Le 23 avril 2026, l’Autorité des services et marchés financiers belge (FSMA) inscrivait steen-luxeris.com sur sa liste noire officielle des sites frauduleux. Quatre mois plus tard, le 5 août 2026, le domaine a cessé de résoudre dans le DNS. Cette disparition confirme le caractère éphémère de ces plateformes qui, une fois leur cible épuisée ou leur couverture compromise, s’évanouissent sans laisser de traces.

En effet, le site ciblait exclusivement les investisseurs particuliers néerlandophones de Belgique. L’interface, entièrement rédigée en néerlandais, mettait en avant une prétendue « intelligence artificielle adaptative » et des « algorithmes de haute fréquence » censés générer des bénéfices automatiques. Nos outils ont parcouru l’infrastructure et constaté l’absence totale de licence bancaire, d’agrément financier ou d’enregistrement légal valable en Europe. Consultez la fiche WHOIS complète sur DomainTools pour vérifier les détails d’enregistrement du domaine.

L’analyse de la plateforme est disponible sur ScamDoc. Vous pouvez consulter la fiche ScamDoc de steen-luxeris.com pour accéder au détail des critères d’évaluation. La liste FSMA mentionnait par ailleurs plusieurs entités exploitant un modèle identique, notamment Exodus AI, Quantex Belgica et Nova Trade Core.

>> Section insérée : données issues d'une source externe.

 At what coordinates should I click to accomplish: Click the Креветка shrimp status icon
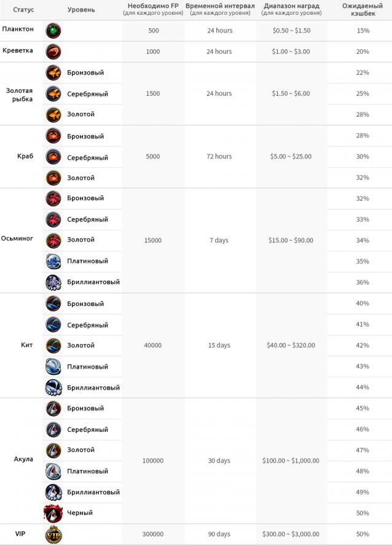pyautogui.click(x=53, y=52)
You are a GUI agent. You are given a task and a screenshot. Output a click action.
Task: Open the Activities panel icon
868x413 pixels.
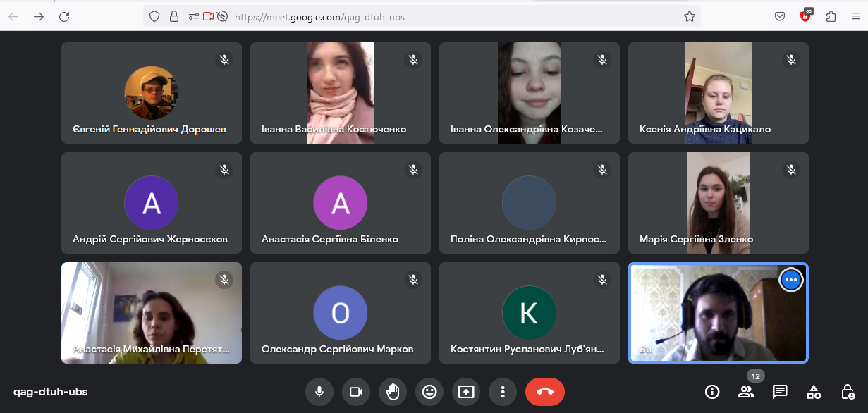(814, 392)
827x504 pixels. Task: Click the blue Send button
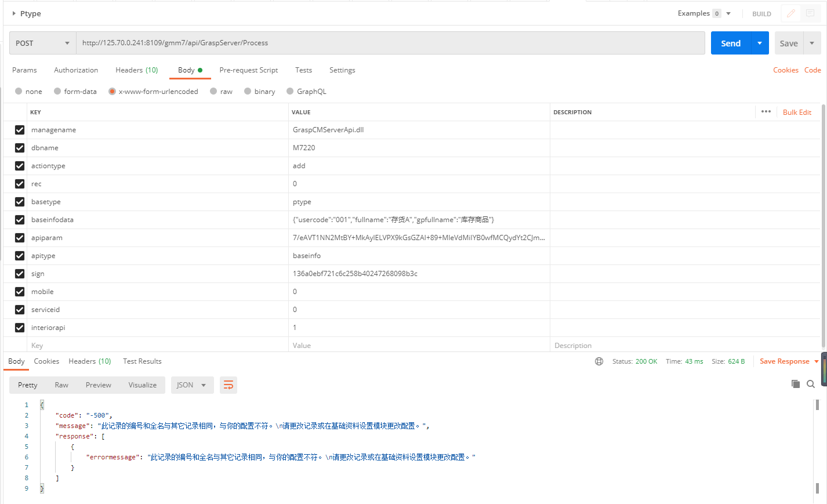coord(730,43)
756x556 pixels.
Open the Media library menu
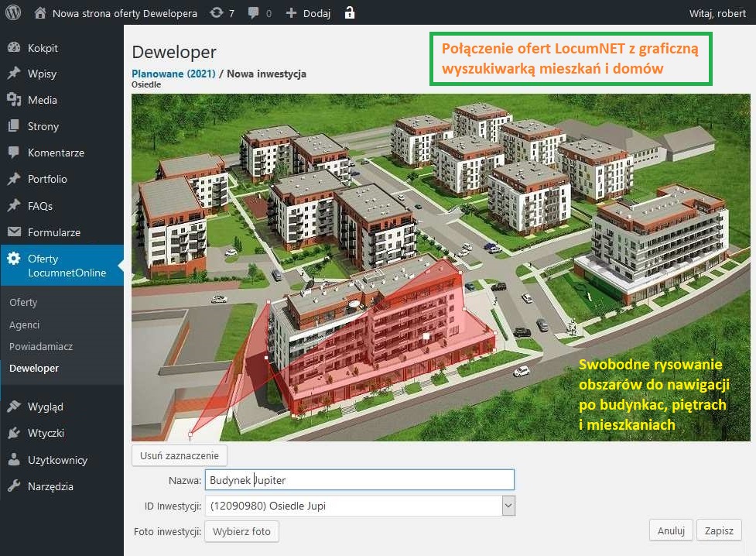(x=42, y=100)
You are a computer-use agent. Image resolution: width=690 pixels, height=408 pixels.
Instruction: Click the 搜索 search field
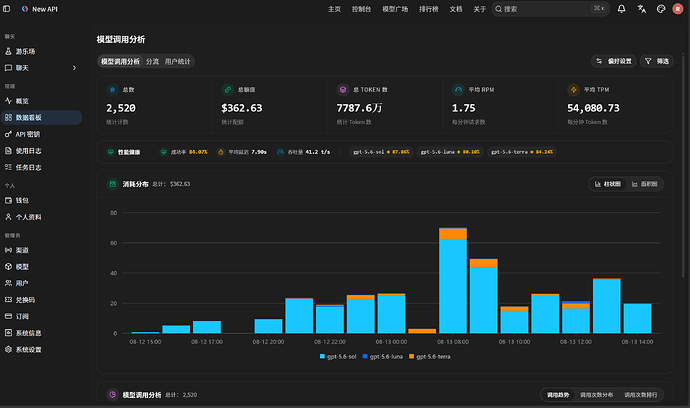(x=551, y=9)
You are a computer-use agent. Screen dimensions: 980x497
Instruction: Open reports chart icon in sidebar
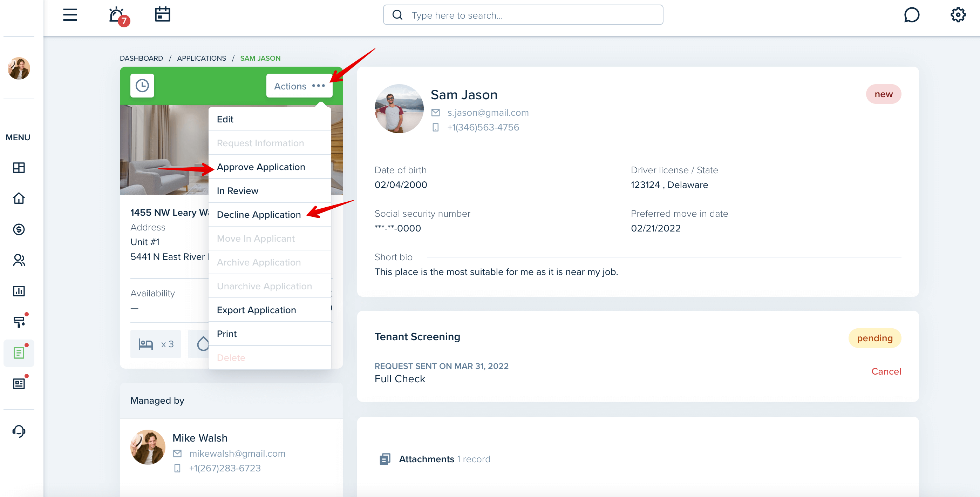[x=19, y=291]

Ce procédé rappelle Fort Trésorique et Stone Vest, deux autres plateformes de trading frauduleuses documentées par BrokerDefense au printemps 2026 qui, comme Steen Luxeris, se sont volatilisées après quelques mois d’activité.

Une identité opaque masquée par NETIM

Le domaine steen-luxeris.com a été enregistré le 15 février 2026 via le registrar NETIM, une société belge. Les données WHOIS sont intégralement masquées sous la mention « REDACTED FOR PRIVACY », un service de confidentialité standard qui, dans le cas présent, empêche toute identification du véritable opérateur. L’adresse de contact renvoie vers [email protected], soit le canal générique du registrar lui-même.

Par ailleurs, aucune entreprise portant le nom « Steen Luxeris » n’est répertoriée au registre britannique Companies House, ni dans les bases de données des régulateurs européens consultées. Les mentions légales du site faisaient référence à l’adresse email [email protected], un domaine tiers sans lien apparent avec la plateforme affichée. Cette incohérence constitue un copier-coller maladroit de textes juridiques provenant d’autres sites du même opérateur.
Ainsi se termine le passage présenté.